The New Year's festival was Mesopotamia's "most important religious ceremony". The Creation epic was recited. Marduk's statue was carried in procession to a temple outside Babylon, symbolising his going into combat with Tiamat, and was carried back to his own temple in triumph. The statues of other gods were brought to Babylon for the ceremony.

A sacred marriage was held between Marduk and his consort Sarpanit, enacted by a priest and priestess - possibly by the king and queen. In one ceremony, the king laid his royal insignia before the statue of the god, knelt before the high priest, and declared he hadn't committed any sins. The priest then slapped him in the face twice before returning the insignia. Fiore points out the king was not considered a god - in Egypt, such humiliation would have been blasphemous. If he shed tears, this was a good omen.

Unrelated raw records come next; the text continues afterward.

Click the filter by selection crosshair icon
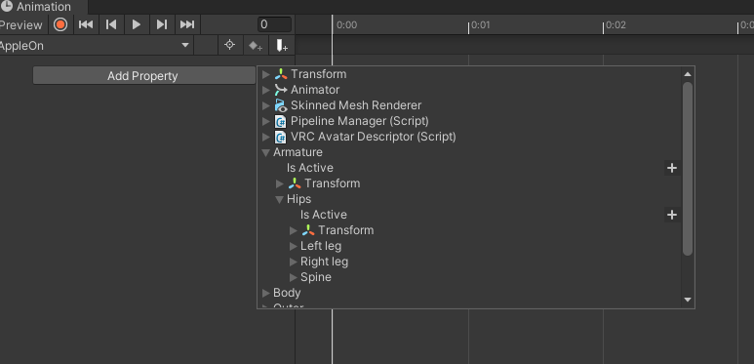 pyautogui.click(x=230, y=45)
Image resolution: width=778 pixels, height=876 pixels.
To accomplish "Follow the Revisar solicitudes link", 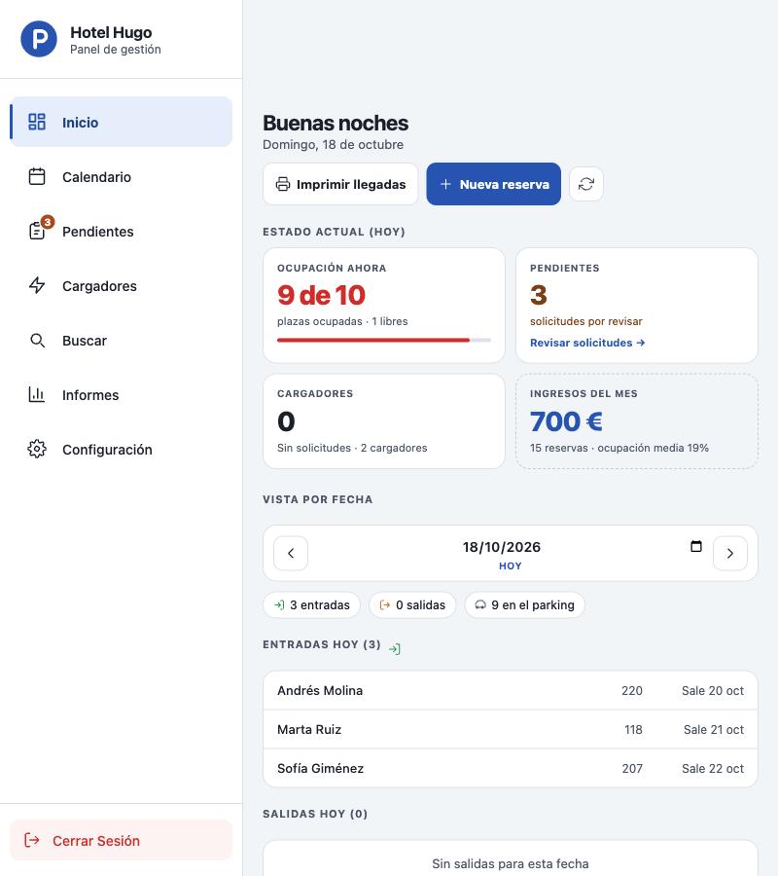I will click(x=587, y=343).
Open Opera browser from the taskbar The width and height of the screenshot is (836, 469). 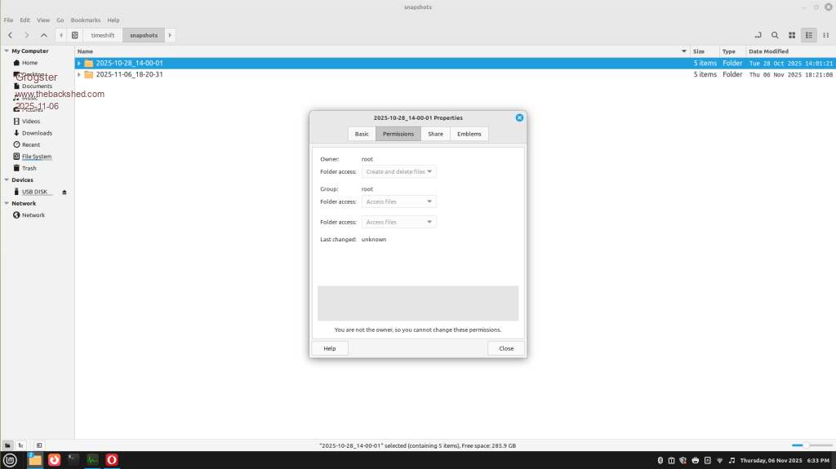tap(111, 460)
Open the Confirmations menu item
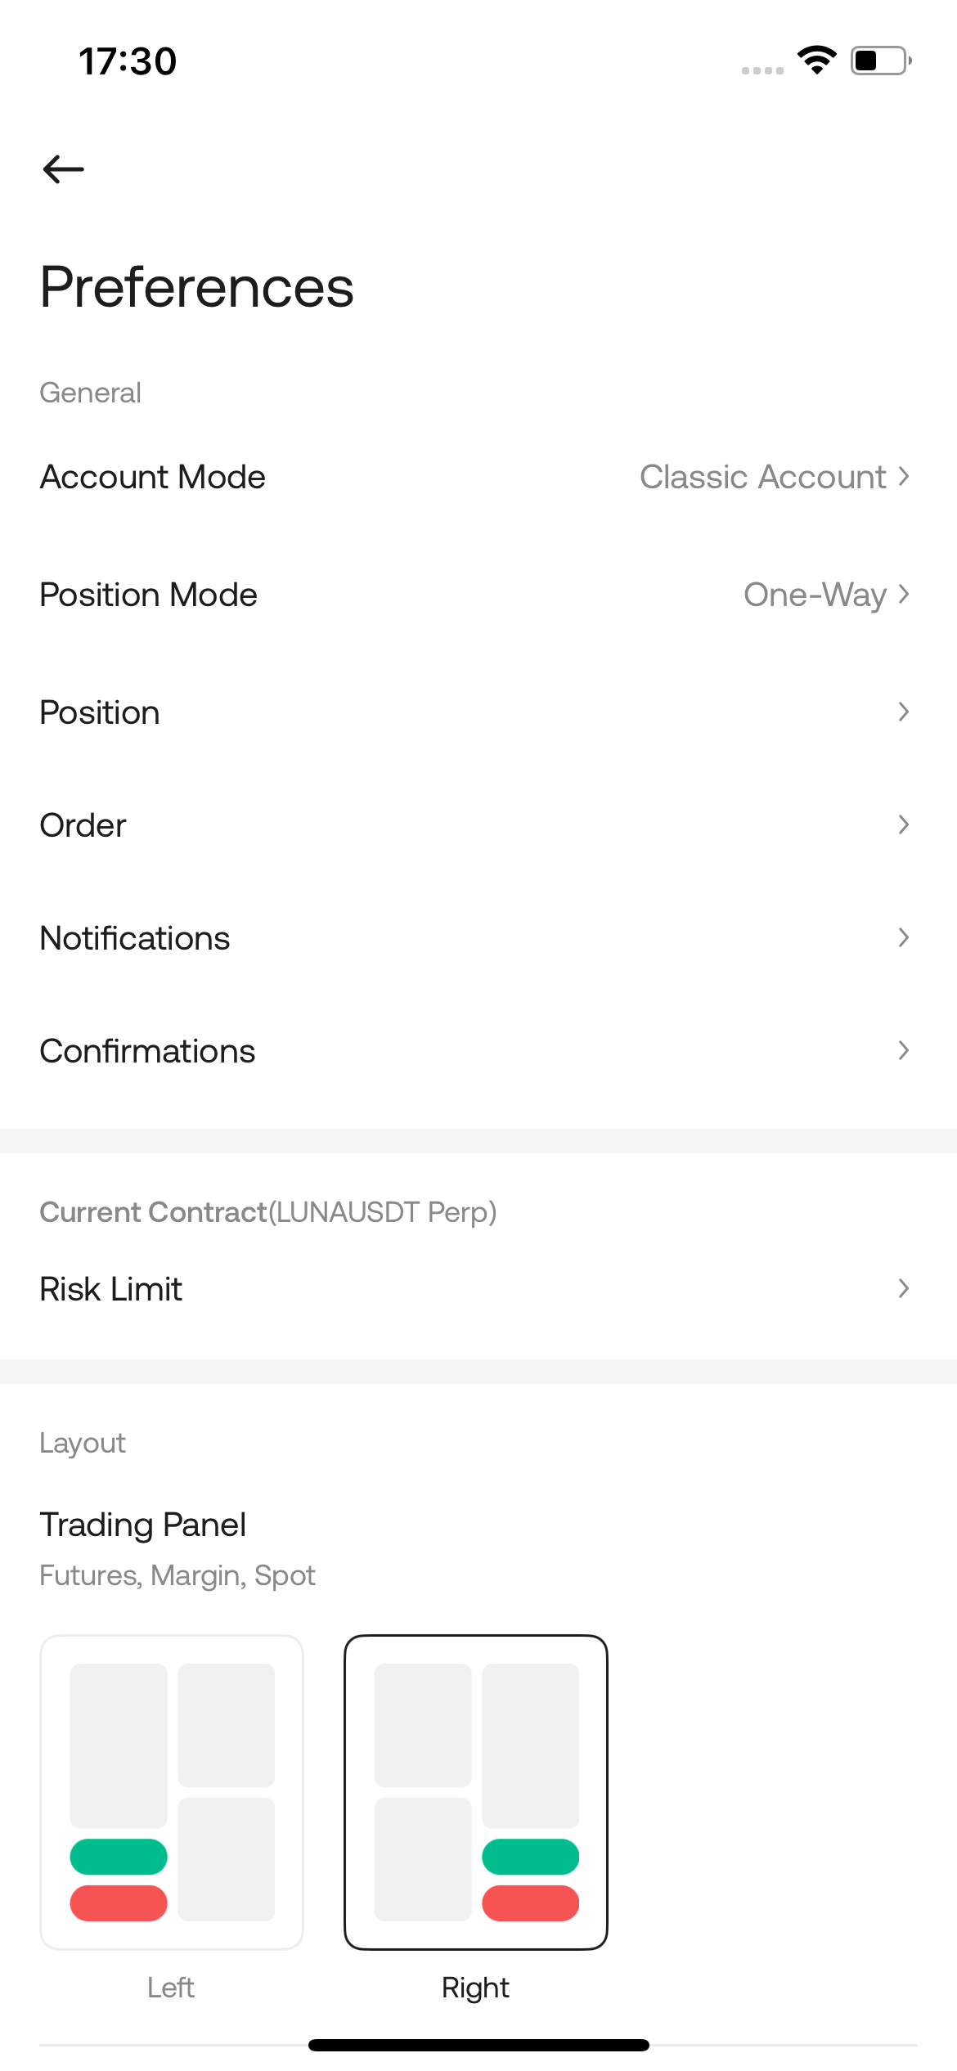This screenshot has width=957, height=2071. point(148,1051)
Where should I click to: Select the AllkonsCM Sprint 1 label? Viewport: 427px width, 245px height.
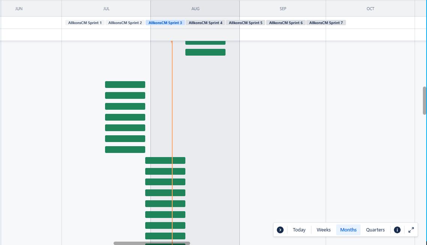tap(85, 23)
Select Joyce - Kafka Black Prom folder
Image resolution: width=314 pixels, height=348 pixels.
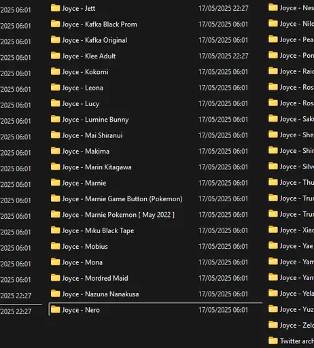(100, 24)
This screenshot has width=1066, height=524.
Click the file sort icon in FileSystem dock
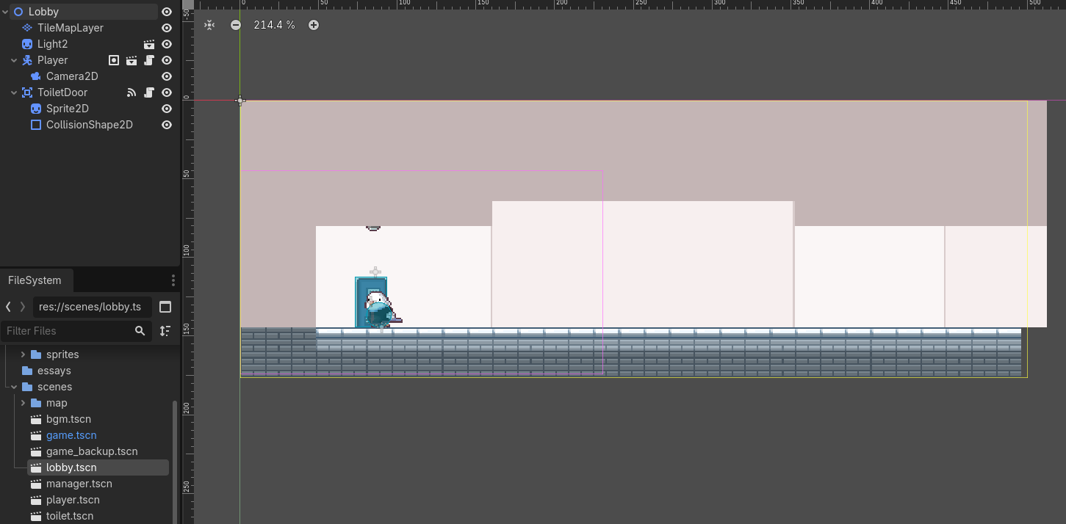[x=165, y=331]
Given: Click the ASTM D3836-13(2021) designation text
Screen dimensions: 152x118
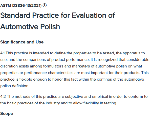Looking at the screenshot, I should [x=21, y=6].
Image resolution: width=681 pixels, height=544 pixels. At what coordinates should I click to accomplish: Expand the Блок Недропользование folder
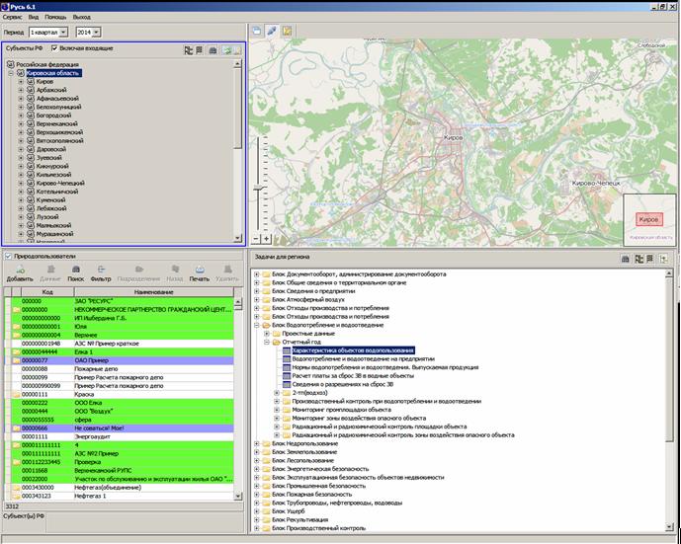pyautogui.click(x=257, y=444)
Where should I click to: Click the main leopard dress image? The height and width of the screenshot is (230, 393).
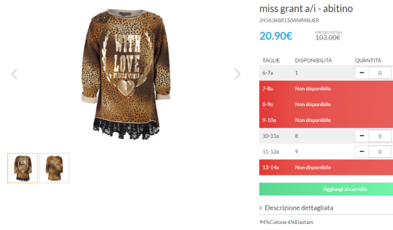[x=126, y=74]
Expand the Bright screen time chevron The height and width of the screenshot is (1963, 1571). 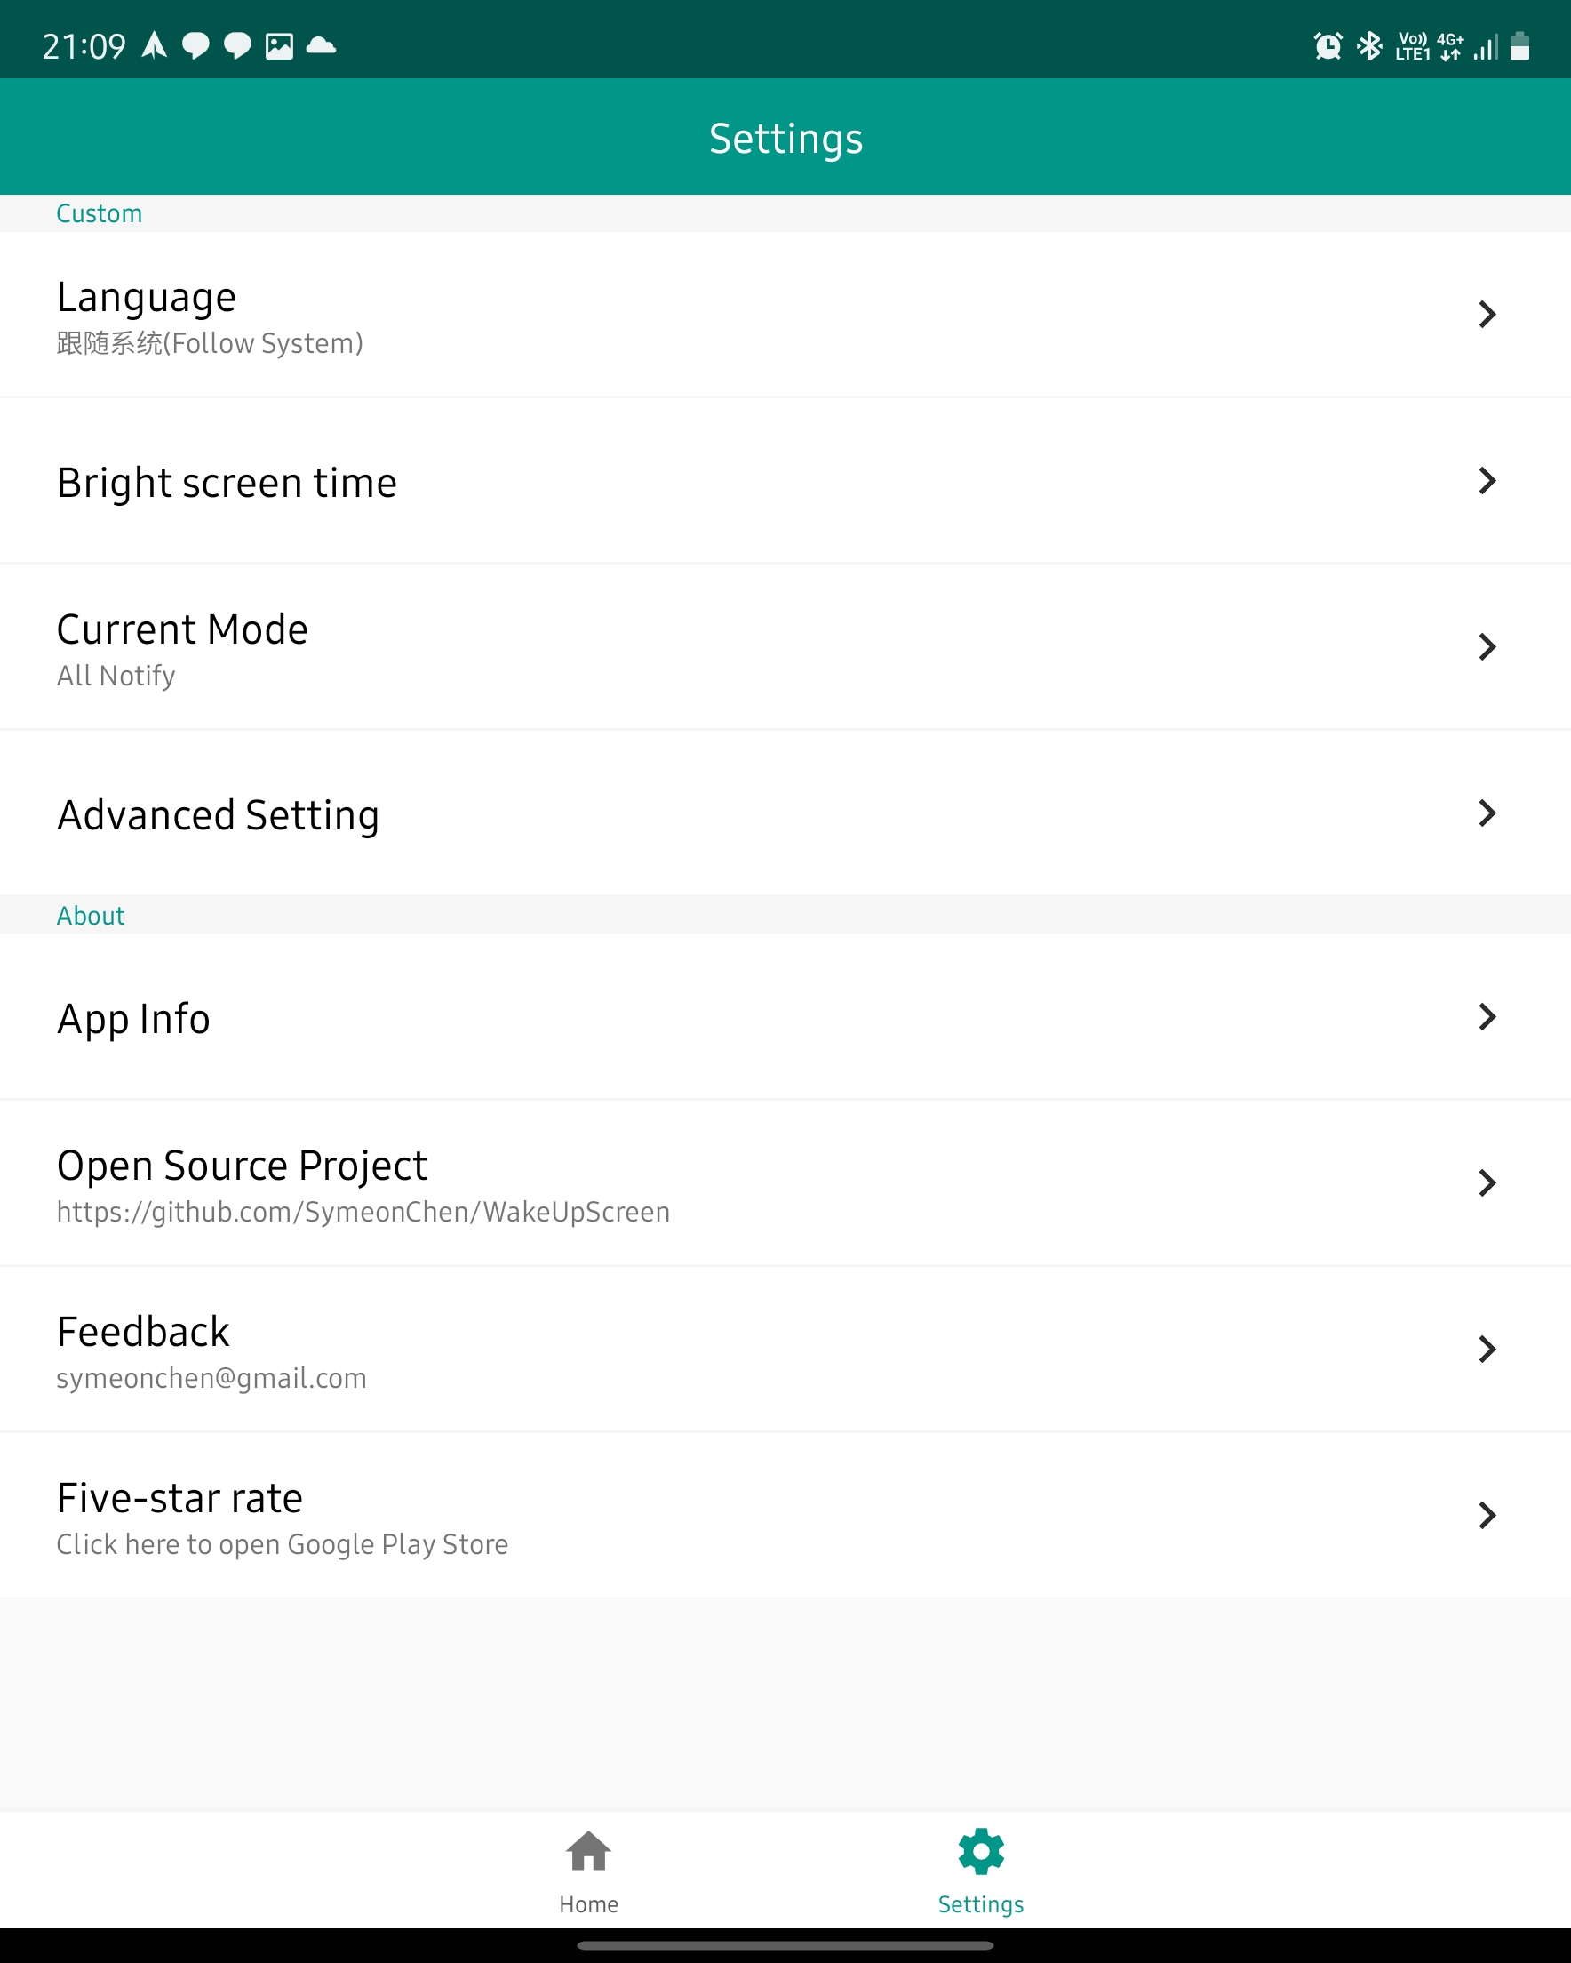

Fiore notes the "disappearance of the god during the sixth and seventh days" of the New Year festival, resulting in "a general disorder accompanied by lamentations which last until the god makes his reappearance in the temple two days later." I assume he means Marduk disappeared, symbolising Tammuz's sojourn in the Netherworld.

In Sumerian times, cities including Ur and Uruk celebrated two New Year's festivals, one in spring and one in autumn.

(The New Year's festival is of special interest to me, as I wrote about it in my novel Walking to Babylon.)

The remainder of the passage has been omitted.